____ Source data
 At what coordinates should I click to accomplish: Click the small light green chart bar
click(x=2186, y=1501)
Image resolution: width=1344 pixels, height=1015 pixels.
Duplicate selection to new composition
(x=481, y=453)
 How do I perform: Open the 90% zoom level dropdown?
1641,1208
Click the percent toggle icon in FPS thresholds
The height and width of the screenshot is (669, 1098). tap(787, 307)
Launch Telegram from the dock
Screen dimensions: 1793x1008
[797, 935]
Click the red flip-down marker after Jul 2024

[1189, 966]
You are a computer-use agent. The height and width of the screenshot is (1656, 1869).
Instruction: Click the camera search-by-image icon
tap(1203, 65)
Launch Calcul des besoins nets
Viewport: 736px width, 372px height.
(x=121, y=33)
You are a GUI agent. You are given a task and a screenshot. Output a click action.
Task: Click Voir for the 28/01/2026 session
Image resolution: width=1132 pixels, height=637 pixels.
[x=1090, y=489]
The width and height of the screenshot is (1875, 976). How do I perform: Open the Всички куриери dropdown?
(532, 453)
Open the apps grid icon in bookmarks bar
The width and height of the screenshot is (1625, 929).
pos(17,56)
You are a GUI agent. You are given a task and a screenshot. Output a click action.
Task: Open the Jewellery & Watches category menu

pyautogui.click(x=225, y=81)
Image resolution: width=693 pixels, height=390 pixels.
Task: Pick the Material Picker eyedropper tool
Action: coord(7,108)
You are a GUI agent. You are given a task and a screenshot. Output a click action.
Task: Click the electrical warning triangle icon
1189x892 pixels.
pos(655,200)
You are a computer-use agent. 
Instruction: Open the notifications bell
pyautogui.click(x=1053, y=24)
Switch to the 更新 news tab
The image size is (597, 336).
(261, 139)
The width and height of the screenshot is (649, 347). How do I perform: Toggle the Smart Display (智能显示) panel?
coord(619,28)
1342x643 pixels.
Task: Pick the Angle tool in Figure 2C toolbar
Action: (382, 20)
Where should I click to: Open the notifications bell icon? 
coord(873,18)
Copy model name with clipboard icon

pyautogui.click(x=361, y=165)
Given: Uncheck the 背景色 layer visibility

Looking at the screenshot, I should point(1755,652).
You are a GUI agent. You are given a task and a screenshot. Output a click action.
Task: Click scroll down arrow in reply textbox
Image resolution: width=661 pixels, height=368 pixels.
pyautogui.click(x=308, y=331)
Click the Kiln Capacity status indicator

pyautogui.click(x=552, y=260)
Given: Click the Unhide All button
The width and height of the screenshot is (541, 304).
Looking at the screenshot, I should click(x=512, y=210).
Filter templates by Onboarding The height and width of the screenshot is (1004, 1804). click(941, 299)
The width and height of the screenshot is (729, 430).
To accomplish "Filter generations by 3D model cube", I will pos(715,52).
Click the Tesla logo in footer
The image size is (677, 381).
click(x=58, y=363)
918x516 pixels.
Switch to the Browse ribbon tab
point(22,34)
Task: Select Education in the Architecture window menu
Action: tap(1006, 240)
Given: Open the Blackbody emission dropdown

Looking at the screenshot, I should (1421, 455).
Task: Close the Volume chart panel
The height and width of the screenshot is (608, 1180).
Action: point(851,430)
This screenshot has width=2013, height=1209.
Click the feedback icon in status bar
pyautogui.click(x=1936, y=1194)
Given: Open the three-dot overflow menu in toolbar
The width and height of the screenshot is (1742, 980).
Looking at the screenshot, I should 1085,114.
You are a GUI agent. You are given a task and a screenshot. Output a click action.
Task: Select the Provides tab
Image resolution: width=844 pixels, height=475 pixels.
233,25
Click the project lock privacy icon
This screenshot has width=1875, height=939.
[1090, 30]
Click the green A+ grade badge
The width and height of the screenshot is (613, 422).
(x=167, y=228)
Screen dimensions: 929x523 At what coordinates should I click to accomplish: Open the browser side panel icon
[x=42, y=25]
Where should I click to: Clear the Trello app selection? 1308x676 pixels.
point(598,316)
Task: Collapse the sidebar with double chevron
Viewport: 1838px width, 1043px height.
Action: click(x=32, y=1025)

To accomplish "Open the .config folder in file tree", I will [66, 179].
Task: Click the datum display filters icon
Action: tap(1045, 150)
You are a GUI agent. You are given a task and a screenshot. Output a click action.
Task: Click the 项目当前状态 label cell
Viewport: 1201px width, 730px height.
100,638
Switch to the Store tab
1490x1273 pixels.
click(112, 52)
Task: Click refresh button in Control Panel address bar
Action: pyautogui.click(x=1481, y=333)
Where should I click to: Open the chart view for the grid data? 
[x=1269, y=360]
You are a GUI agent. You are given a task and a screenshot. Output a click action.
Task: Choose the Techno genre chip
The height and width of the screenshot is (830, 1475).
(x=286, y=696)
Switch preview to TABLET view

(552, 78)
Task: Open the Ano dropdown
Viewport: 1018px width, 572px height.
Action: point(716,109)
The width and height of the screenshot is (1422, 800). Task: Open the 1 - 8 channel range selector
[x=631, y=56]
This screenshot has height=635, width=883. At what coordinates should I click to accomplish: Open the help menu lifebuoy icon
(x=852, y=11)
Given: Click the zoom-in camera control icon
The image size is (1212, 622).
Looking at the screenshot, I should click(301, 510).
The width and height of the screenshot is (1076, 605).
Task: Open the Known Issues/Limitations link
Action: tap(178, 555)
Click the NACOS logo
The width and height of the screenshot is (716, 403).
________
• _Task directions_
Retype the entire listing without altering anything.

• _Your response_
 At what coordinates should I click to accomplish: Click the small light green chart bar
click(x=2186, y=1501)
Image resolution: width=1344 pixels, height=1015 pixels.
Duplicate selection to new composition
(x=481, y=453)
 How do I perform: Open the 90% zoom level dropdown?
1641,1208
Click the percent toggle icon in FPS thresholds
The height and width of the screenshot is (669, 1098). tap(787, 307)
Launch Telegram from the dock
Screen dimensions: 1793x1008
[797, 935]
Click the red flip-down marker after Jul 2024

[1189, 966]
You are a computer-use agent. The height and width of the screenshot is (1656, 1869).
Instruction: Click the camera search-by-image icon
tap(1203, 65)
Launch Calcul des besoins nets
Viewport: 736px width, 372px height.
(x=121, y=33)
You are a GUI agent. You are given a task and a screenshot. Output a click action.
Task: Click Voir for the 28/01/2026 session
Image resolution: width=1132 pixels, height=637 pixels.
[x=1090, y=489]
The width and height of the screenshot is (1875, 976). How do I perform: Open the Всички куриери dropdown?
(532, 453)
Open the apps grid icon in bookmarks bar
The width and height of the screenshot is (1625, 929).
pos(17,56)
You are a GUI agent. You are given a task and a screenshot. Output a click action.
Task: Open the Jewellery & Watches category menu

pyautogui.click(x=225, y=81)
Image resolution: width=693 pixels, height=390 pixels.
Task: Pick the Material Picker eyedropper tool
Action: coord(7,108)
You are a GUI agent. You are given a task and a screenshot. Output a click action.
Task: Click the electrical warning triangle icon
1189x892 pixels.
pos(655,200)
You are a computer-use agent. 
Instruction: Open the notifications bell
pyautogui.click(x=1053, y=24)
Switch to the 更新 news tab
The image size is (597, 336).
(261, 139)
The width and height of the screenshot is (649, 347). How do I perform: Toggle the Smart Display (智能显示) panel?
coord(619,28)
1342x643 pixels.
Task: Pick the Angle tool in Figure 2C toolbar
Action: (382, 20)
Where should I click to: Open the notifications bell icon? 
coord(873,18)
Copy model name with clipboard icon

pyautogui.click(x=361, y=165)
Given: Uncheck the 背景色 layer visibility

Looking at the screenshot, I should point(1755,652).
You are a GUI agent. You are given a task and a screenshot. Output a click action.
Task: Click scroll down arrow in reply textbox
Image resolution: width=661 pixels, height=368 pixels.
pyautogui.click(x=308, y=331)
Click the Kiln Capacity status indicator

pyautogui.click(x=552, y=260)
Given: Click the Unhide All button
The width and height of the screenshot is (541, 304).
Looking at the screenshot, I should click(x=512, y=210).
Filter templates by Onboarding The height and width of the screenshot is (1004, 1804). click(941, 299)
The width and height of the screenshot is (729, 430).
To accomplish "Filter generations by 3D model cube", I will pos(715,52).
Click the Tesla logo in footer
The image size is (677, 381).
click(x=58, y=363)
918x516 pixels.
Switch to the Browse ribbon tab
point(22,34)
Task: Select Education in the Architecture window menu
Action: tap(1006, 240)
Given: Open the Blackbody emission dropdown

Looking at the screenshot, I should (1421, 455).
Task: Close the Volume chart panel
The height and width of the screenshot is (608, 1180).
Action: point(851,430)
This screenshot has width=2013, height=1209.
Click the feedback icon in status bar
pyautogui.click(x=1936, y=1194)
Given: Open the three-dot overflow menu in toolbar
The width and height of the screenshot is (1742, 980).
Looking at the screenshot, I should 1085,114.
You are a GUI agent. You are given a task and a screenshot. Output a click action.
Task: Select the Provides tab
Image resolution: width=844 pixels, height=475 pixels.
233,25
Click the project lock privacy icon
This screenshot has width=1875, height=939.
[1090, 30]
Click the green A+ grade badge
The width and height of the screenshot is (613, 422).
(x=167, y=228)
Screen dimensions: 929x523 At what coordinates should I click to accomplish: Open the browser side panel icon
[x=42, y=25]
Where should I click to: Clear the Trello app selection? 1308x676 pixels.
point(598,316)
Task: Collapse the sidebar with double chevron
Viewport: 1838px width, 1043px height.
Action: click(x=32, y=1025)

To accomplish "Open the .config folder in file tree", I will [66, 179].
Task: Click the datum display filters icon
Action: tap(1045, 150)
You are a GUI agent. You are given a task and a screenshot. Output a click action.
Task: Click the 项目当前状态 label cell
Viewport: 1201px width, 730px height.
100,638
Switch to the Store tab
1490x1273 pixels.
click(112, 52)
Task: Click refresh button in Control Panel address bar
Action: pyautogui.click(x=1481, y=333)
Where should I click to: Open the chart view for the grid data? 
[x=1269, y=360]
You are a GUI agent. You are given a task and a screenshot. Output a click action.
Task: Choose the Techno genre chip
The height and width of the screenshot is (830, 1475).
(x=286, y=696)
Switch preview to TABLET view

(552, 78)
Task: Open the Ano dropdown
Viewport: 1018px width, 572px height.
Action: point(716,109)
The width and height of the screenshot is (1422, 800). Task: Open the 1 - 8 channel range selector
[x=631, y=56]
This screenshot has height=635, width=883. At what coordinates should I click to accomplish: Open the help menu lifebuoy icon
(x=852, y=11)
Given: Click the zoom-in camera control icon
The image size is (1212, 622).
Looking at the screenshot, I should click(301, 510).
The width and height of the screenshot is (1076, 605).
Task: Open the Known Issues/Limitations link
Action: tap(178, 555)
Click the NACOS logo
The width and height of the screenshot is (716, 403).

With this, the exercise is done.